VANCOUVER, BRITISH COLUMBIA--(Marketwire -06/18/12)- NOT FOR DISTRIBUTION TO U.S. NEWSWIRE SERVICES OR FOR DISSEMINATION IN THE UNITED STATES
Premium Brands Holdings Corporation ("Premium Brands" or the "Company") (PBH.TO), a leading producer, marketer and distributor of branded specialty food products, announced today the successful closing of the issue and sale of $57,500,000 aggregate principal amount of 5.70% convertible unsecured subordinated debentures (the "Debentures") at a price of $1,000 per Debenture (the "Offering"). The Debentures were offered to the public through a syndicate of underwriters which was co-led by National Bank Financial Inc. and CIBC World Markets Inc. (the "Underwriters"). The amount of the Offering included $7,500,000 of Debentures issued pursuant to an over-allotment option that was granted to the Underwriters and exercised at the closing of the Offering.
The Company intends to use the net proceeds from the Offering for reducing indebtedness, future acquisitions, capital expenditures, and general corporate purposes.
The Debentures will bear interest from the date of issue at 5.70% per annum, payable semi-annually in arrears on June 30 and December 31 of each year commencing December 31, 2012 and have a maturity date of June 30, 2017 (the "Maturity Date"). Furthermore, they are convertible at the holder's option at any time prior to the close of business on the earlier of the Maturity Date and the business day immediately preceding the date specified by the Company for redemption of the Debentures into common shares at a conversion price of $28.30 per common share (the "Conversion Price"), subject to adjustment as provided in the indenture governing the Debentures. The Conversion Price equates to a conversion rate of 35.3357 common shares for each $1,000 principal amount of Debentures.
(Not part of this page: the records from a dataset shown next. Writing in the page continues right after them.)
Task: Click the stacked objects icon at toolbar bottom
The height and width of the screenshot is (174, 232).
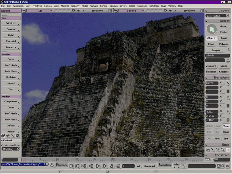Action: click(x=3, y=135)
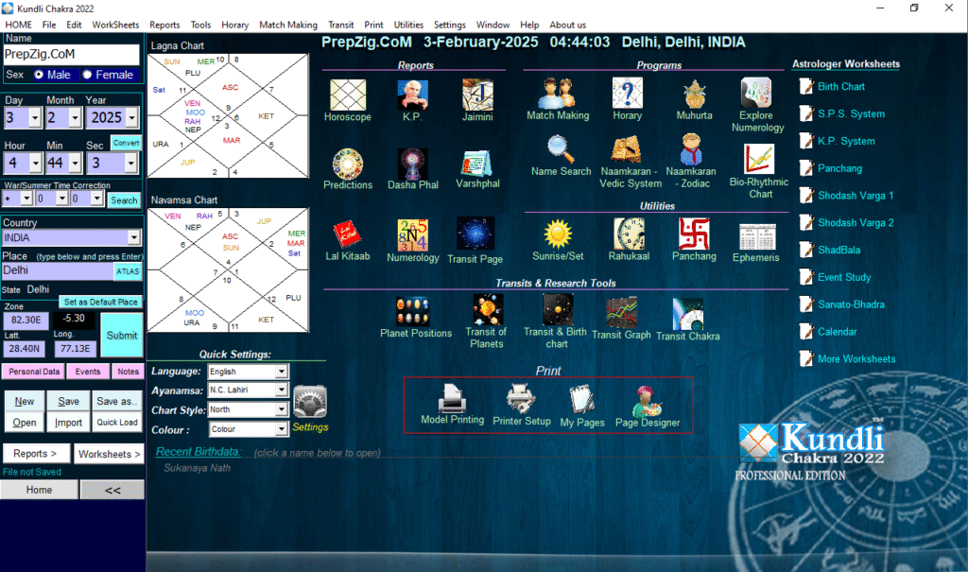Expand the Country dropdown list
This screenshot has height=572, width=968.
(x=133, y=238)
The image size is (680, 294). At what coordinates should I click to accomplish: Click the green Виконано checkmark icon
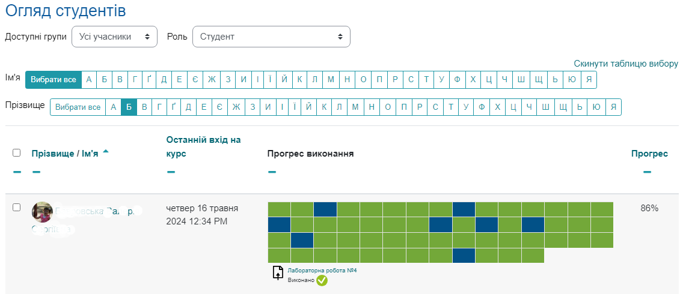click(322, 280)
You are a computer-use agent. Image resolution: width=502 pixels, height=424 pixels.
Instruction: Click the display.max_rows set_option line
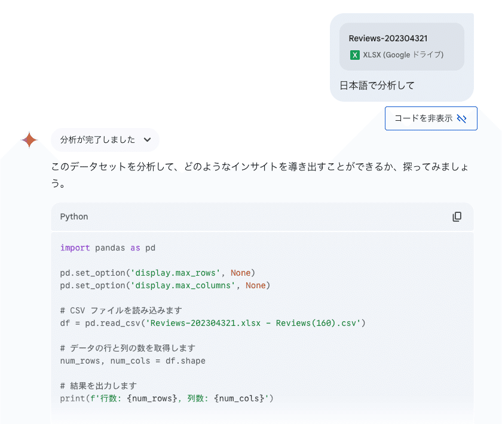pyautogui.click(x=158, y=273)
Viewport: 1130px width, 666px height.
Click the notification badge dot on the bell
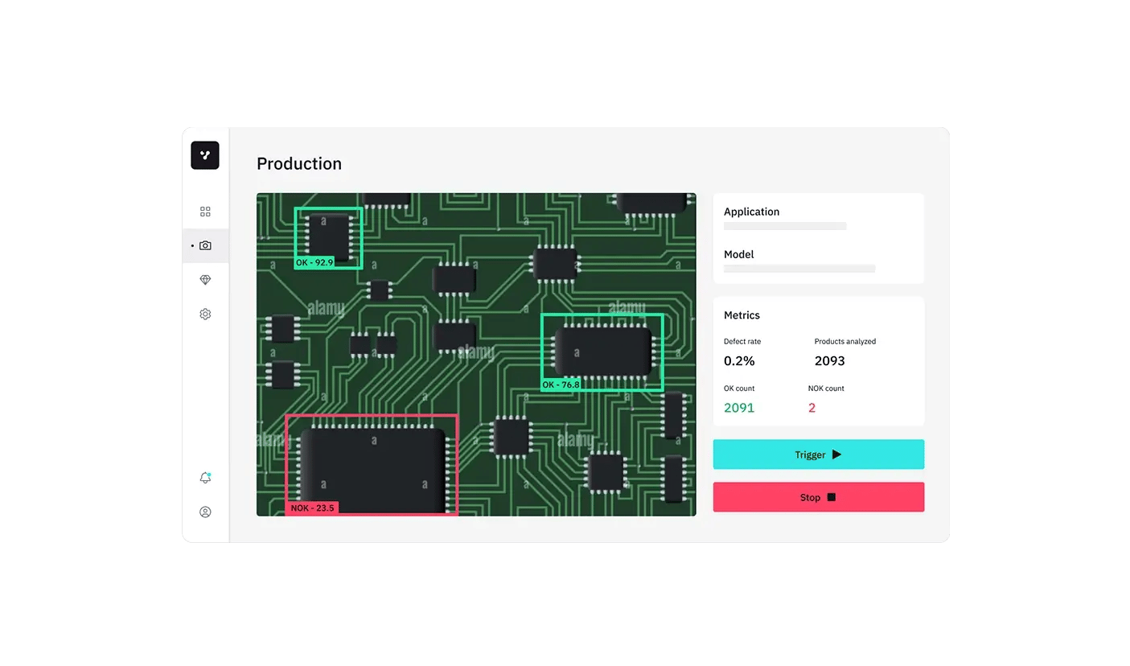(x=210, y=472)
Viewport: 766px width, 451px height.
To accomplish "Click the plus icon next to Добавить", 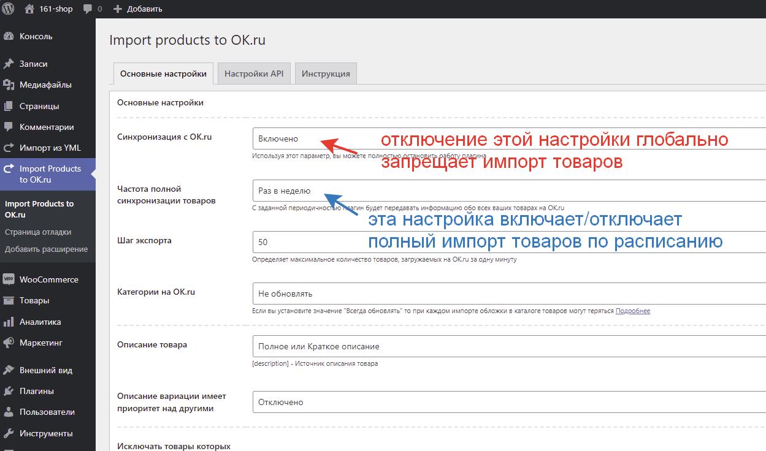I will (x=118, y=9).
The Debentures will be traded on the Toronto Stock Exchange under the symbol "PBH.DB.B".
About Premium Brands
Premium Brands owns a broad range of leading specialty food manufacturing and differentiated food distribution businesses with operations in British Columbia, Alberta, Saskatchewan, Manitoba, Ontario, Quebec, Washington State and Nevada. The Company services over 26,000 customers and its family of brands and businesses include Grimm's, Harvest, McSweeney's, Bread Garden Go, Hygaard, Hempler's, Quality Fast Foods, Gloria's Best of Fresh, Harlan's, Creekside Bakehouse, Centennial FoodService, B&C Foods, Duso's Fine Foods, Maximum Seafood, SK Food Group, Hub City Fisheries, Audrey's, Deli Chef and Piller's.
This press release includes forward-looking statements with respect to Premium Brands, including its business operations strategy and financial performance and condition. These statements generally can be identified by the use of forward-looking words such as "may", "could", "should", "would", "will", "expect", "intend", "plan", "estimate", "project", "anticipate", "believe" or "continue", or the negative thereof or similar variations. Although management believes that the expectations reflected in such forward-looking statements are reasonable and represent Premium Brands' internal expectations and belief as of June 18, 2012, such statements involve unknown risks and uncertainties beyond Premium Brands' control which may cause its actual performance and results in future periods to differ materially from any estimates or projections of future performance or results expressed or implied by such forward-looking statements.
Important factors that could cause actual results to differ materially from Premium Brands' expectations include, among other things: (i) seasonal and/or weather related fluctuations in Premium Brands' sales; (ii) changes in consumer discretionary spending resulting from changes in economic conditions and/or general consumer confidence levels; (iii) changes in the cost of raw materials used in the production of Premium Brands' products; (iv) changes in the cost of products sourced from third party manufacturers and sold through Premium Brands' proprietary distribution networks; (v) risks associated with the Premium Brands' conversion from a publicly traded income trust to a publicly traded corporation, including related changes in Canadian income tax laws; (vi) changes in Premium Brands' relationship with its larger customers; (vii) potential liabilities and expenses resulting from defects in Premium Brands' products; (viii) changes in consumer food product preferences; (ix) competition from other food manufacturers and distributors; (x) execution risk associated with the Premium Brands' growth initiatives; (xi) risks associated with Premium Brands' business acquisition strategies; (xii) new government regulations affecting Premium Brands' business and operations; and (xiii) other factors as discussed in Premium Brands' Management's Discussion and Analysis for 2011, which is filed electronically through SEDAR and available online at www.sedar.com. It should be noted that this list of important factors affecting forward looking information may not be exhaustive. Unless otherwise indicated, the forward looking information in this document is made as of June 18, 2012 and, except as required by applicable law, will not be publicly updated or revised. This cautionary statement expressly qualifies the forward looking information in this document.
NOT FOR DISTRIBUTION TO U.S. NEWSWIRE SERVICES OR FOR DISSEMINATION IN THE UNITED STATES. ANY FAILURE TO COMPLY WITH THIS RESTRICTION MAY CONSTITUTE A VIOLATION OF U.S. SECURITIES LAW.